In [1]:
import gymnasium as gym
import torch.nn as nn
import torch.optim as optim 

### Q value algorithm
+ the basic idea of Q value (value function) is to calculate the value of a given state, with an action at step t using its reward and state value of the next step as the consequence of the action at step t.
  + Q($s_t$, $a_t$) = $r_{t+1}$ + gamma * max(Q($s_{t+1}$, $a_{t+1}$)). The right side is called TD target
  + The bellman implementation is based on iterative conversion using a learning rate alpha
    + $Q_{new}$($s_t$, $a_t$)                                       
       = (1-alpha)* $Q_{old}$($s_t$, $a_t$) + alpha * ($r_{t+1} + gamma * max($Q_{old}$($s_{t+1}$, $a{t+1}$)))
      
+ in deep RL, instead of using the iterative process, we use a deep neural network to learn for a given input state, its output corresponding to each possible action
  + the input has the dimension of the state dimension, and output has the dimension of number of actions
  + a good example is the LunarLander environment from gym where a state is defined as an eight-dimension vector corresponding to x position, y position, x velocity, y velocity, lander angle, angle velocity, left foot contacts with land (yes/no as 1/0) and right foot contacts with land (yes/no as 1/0)
  + for NN network, input_dimension and output_dimensions are 8 and 4 (up, down, left, right) respectively
#### Barebone Deep Q-network (DQN)
+ selection actions
  + select the action with maximum output
+ loss function
   + instead of iterative process, the loss is directly defined as TD target minus Q-value at (s, a) as below:
     + [($r_{t+1}$ + gamma * max(Q($s_{t+1}$, $a_{t+1}$))) - Q($s_t$, $a_t$)]$^2$
+  

In [12]:
# Initiate the Lunar Lander environment
import torch.nn as nn

env = gym.make("LunarLander-v3")

class Network(nn.Module):
    def __init__(self, dim_inputs, dim_outputs):
        super(Network, self).__init__()
        # Define a linear transformation layer 
        self.fc1 = nn.Linear(dim_inputs, 64)
        self.fc2 = nn.Linear(64, dim_outputs)
        self.relu = nn.ReLU()
    def forward(self, x):
        
        return self.relu(self.fc2(self.fc1(x)))

# Instantiate the network
network = Network(8, 4)

# Initialize the optimizer
optimizer = optim.Adam(network.parameters(), lr=0.0001)

In [13]:
import torch.nn as nn
import torch

def select_action(q_network, state):
    actions = q_network(state)
    action =  torch.argmax(actions).item()
    return action

def calculate_loss(q_network, state, action, next_state, reward, done, gamma=0.99):
    current_state_q_value = q_network(state)[action]
    next_state_q_value = q_network(next_state).max()
    target_q_value = reward + gamma * next_state_q_value * (1 - done)
    loss = nn.MSELoss()(current_state_q_value, target_q_value)
    
    return loss

def describe_episode(episode, episode_reward, step):
    print(f"| Episode:   {episode} | Duration: {step} steps | Return: {episode_reward} |")

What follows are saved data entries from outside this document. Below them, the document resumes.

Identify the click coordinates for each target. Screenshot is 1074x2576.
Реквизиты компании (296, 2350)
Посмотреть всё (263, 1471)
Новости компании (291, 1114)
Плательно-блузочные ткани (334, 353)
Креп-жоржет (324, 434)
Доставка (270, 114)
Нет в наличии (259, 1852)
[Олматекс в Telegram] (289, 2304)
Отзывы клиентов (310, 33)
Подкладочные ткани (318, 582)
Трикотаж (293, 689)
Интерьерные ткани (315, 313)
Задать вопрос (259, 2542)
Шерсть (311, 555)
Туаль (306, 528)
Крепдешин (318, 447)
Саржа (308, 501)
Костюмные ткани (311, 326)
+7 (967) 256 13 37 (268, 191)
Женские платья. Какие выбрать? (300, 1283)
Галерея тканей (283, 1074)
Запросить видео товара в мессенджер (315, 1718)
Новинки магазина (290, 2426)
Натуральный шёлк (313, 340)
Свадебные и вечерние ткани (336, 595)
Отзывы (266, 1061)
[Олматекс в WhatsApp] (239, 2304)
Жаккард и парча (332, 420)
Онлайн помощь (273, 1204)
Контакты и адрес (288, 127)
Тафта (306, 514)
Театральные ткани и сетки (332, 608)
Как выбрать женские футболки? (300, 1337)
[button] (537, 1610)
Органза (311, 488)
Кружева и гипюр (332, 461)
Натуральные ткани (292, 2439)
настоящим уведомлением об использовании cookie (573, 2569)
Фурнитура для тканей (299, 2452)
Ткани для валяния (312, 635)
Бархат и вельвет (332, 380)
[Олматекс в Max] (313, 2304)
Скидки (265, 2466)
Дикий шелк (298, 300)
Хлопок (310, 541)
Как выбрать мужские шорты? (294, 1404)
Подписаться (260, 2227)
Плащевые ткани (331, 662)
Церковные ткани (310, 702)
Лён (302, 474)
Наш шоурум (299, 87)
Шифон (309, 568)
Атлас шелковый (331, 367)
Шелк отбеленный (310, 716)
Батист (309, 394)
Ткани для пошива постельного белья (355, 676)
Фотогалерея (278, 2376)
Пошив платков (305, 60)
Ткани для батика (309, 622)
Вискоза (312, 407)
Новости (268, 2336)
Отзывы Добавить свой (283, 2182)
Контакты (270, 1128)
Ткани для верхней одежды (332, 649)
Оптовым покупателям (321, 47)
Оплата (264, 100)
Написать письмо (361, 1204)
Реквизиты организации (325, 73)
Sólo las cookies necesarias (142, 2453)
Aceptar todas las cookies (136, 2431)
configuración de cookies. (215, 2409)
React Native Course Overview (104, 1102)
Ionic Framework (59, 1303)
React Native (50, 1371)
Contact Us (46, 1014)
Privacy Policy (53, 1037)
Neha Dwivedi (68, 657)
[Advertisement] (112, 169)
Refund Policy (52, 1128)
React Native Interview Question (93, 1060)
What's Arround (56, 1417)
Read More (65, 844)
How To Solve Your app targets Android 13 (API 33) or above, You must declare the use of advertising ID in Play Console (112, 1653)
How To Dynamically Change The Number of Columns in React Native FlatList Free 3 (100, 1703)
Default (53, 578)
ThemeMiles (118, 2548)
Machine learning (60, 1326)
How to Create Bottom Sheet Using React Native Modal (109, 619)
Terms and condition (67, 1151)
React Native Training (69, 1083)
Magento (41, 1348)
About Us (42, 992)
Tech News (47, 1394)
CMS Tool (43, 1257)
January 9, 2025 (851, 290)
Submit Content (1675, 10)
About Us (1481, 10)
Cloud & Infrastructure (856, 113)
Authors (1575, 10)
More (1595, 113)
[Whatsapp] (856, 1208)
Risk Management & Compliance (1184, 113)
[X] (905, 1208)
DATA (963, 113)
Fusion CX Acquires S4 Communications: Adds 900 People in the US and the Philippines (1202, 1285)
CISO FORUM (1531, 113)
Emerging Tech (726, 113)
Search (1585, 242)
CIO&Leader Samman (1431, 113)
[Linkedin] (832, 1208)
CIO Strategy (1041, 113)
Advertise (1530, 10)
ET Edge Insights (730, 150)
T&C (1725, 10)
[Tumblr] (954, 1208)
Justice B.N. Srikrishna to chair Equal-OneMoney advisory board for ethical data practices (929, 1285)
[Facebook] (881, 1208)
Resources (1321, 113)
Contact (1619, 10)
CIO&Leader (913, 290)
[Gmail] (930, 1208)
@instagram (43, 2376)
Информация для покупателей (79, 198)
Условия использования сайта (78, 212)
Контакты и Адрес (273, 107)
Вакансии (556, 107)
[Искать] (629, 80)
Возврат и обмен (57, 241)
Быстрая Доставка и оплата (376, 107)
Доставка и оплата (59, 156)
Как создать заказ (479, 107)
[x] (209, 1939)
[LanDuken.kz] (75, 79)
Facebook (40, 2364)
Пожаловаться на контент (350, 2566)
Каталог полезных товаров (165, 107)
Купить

# initialize a simple linear NN
q_network = Network(8, 4)

# simulate a random state and next_state as 8-element vectors
state = torch.rand(8)
next_state = torch.rand(8)
action = select_action(q_network, state)
reward = 1
gamma = .99
done = False

calculate_loss(q_network, state, action, next_state, reward, done, gamma)   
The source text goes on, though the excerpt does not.